The study involved 420 teenagers who had received all three doses of the hepatitis B vaccine before the age of one. Researchers focused on immune response to a dose of vaccine given to the participants to mimic exposure to the disease, referred to as a challenge dose. They measured antibody levels in the teens before and after exposure to the challenge dose of vaccine.

“Pediatricians were voicing concern because they would run blood tests to determine the degree of protection for their patients and they would find that their patients’ hepatitis B antibody levels were zero,” Middleman said.  “So the providers felt they needed to give the patients a booster dose of vaccine for protection.”

Prior to the challenge dose, most of the teens in the study (76 percent) showed antibody levels lower than what is thought necessary to protect against infection. However, the study found that 92 percent were, in fact, protected.  Following the challenge dose, their antibody levels exceeded that needed for protection against hepatitis B infection.

“Even among the adolescents who had zero or low levels of hepatitis B antibodies, the study showed these adolescents were still capable of mounting an immune response,” Middleman said.

The study separated the teens into two groups: those who received the first dose of hepatitis B vaccine within seven days of birth and those who received it at or after four weeks of age.

Although the study found those immunized a little later in infancy mounted a more vigorous immune response, the same proportion of adolescents in each group achieved a response that indicates protection from the disease.

“Based on these data, it does not appear a booster dose of the hepatitis B vaccine is needed for adolescents who received all three doses of the vaccine as an infant; if a patient has been fully vaccinated, they are likely fully protected,” Middleman said.
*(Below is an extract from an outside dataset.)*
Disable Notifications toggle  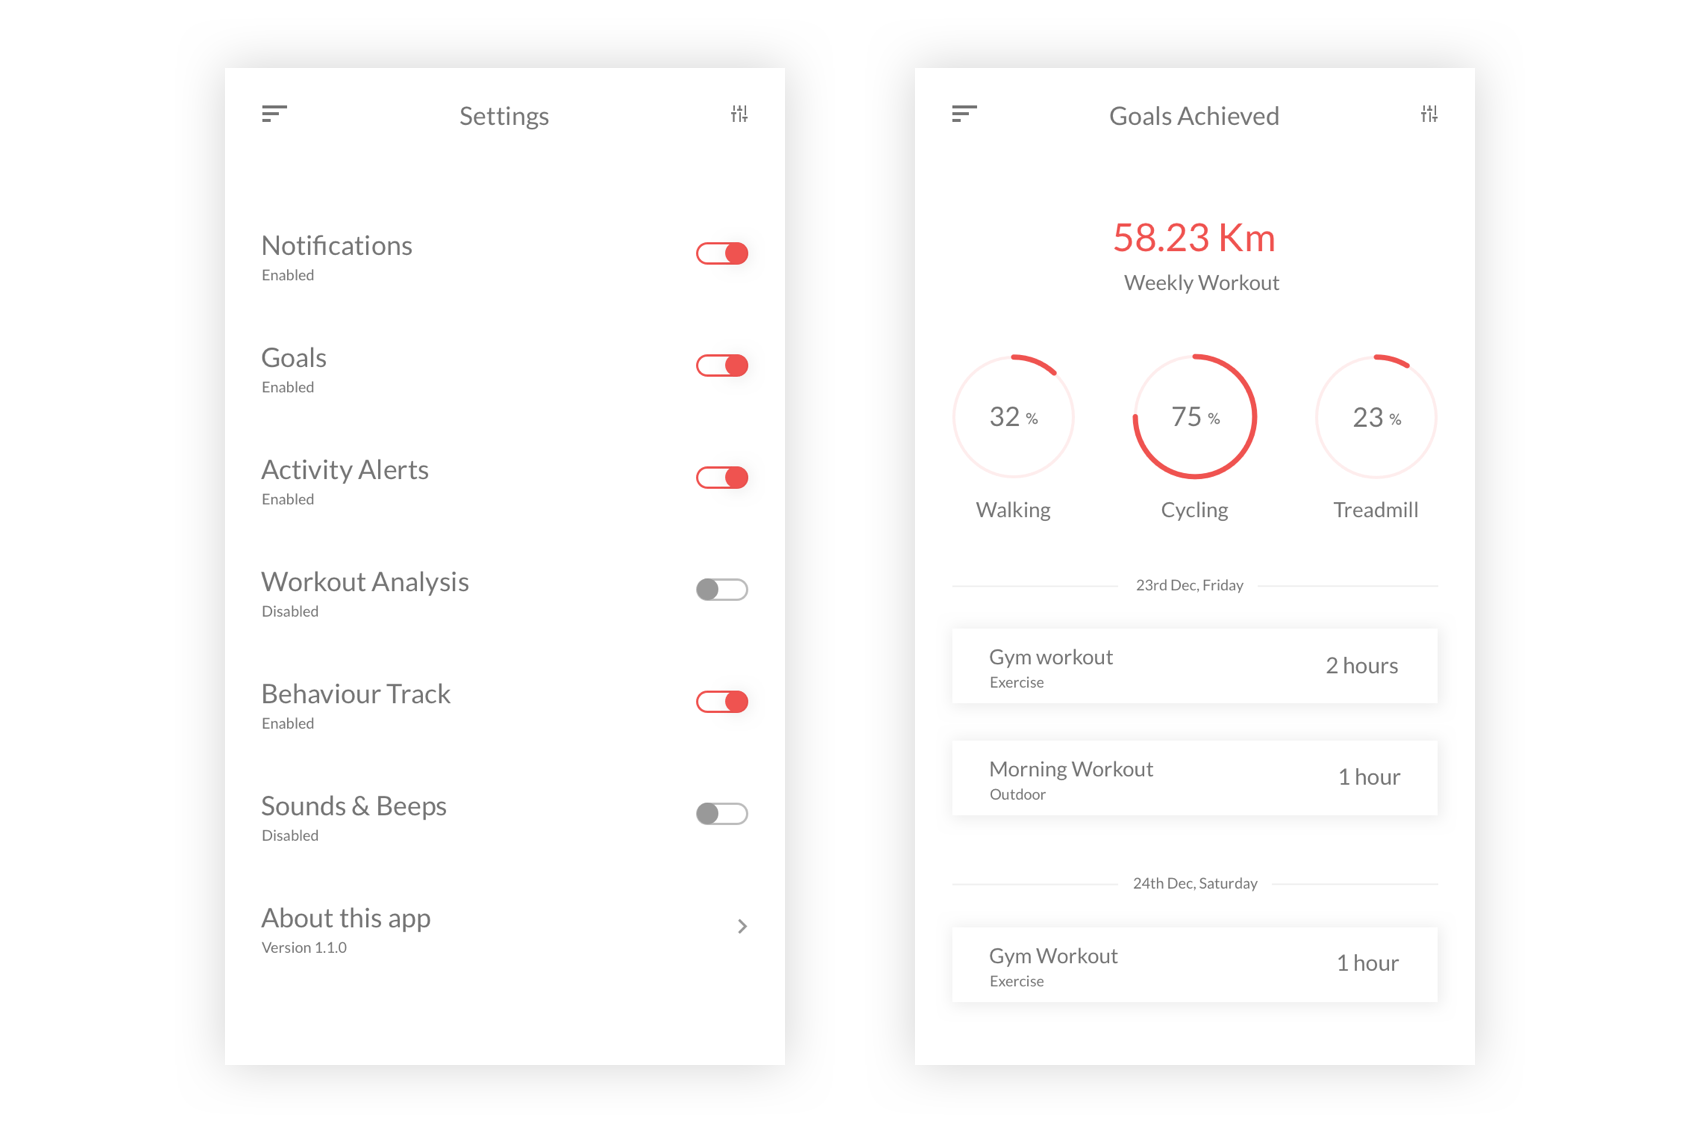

In 1991, the Centers for Disease Control and Prevention initiated a comprehensive program for the elimination of hepatitis B in the United States. A large part of that strategy included the recommendation for universal immunization with recombinant hepatitis B vaccine in newborns.

Researchers pointed out that it will be important to follow up with a similar population 20 to 25 years after infant vaccination to see if protection against hepatitis B extends into the third decade of life.

The study was funded by the Centers for Disease Control and Prevention project 00HCVJHB-2009-67553

It is published online in Pediatrics, the official journal of the American Academy of Pediatrics.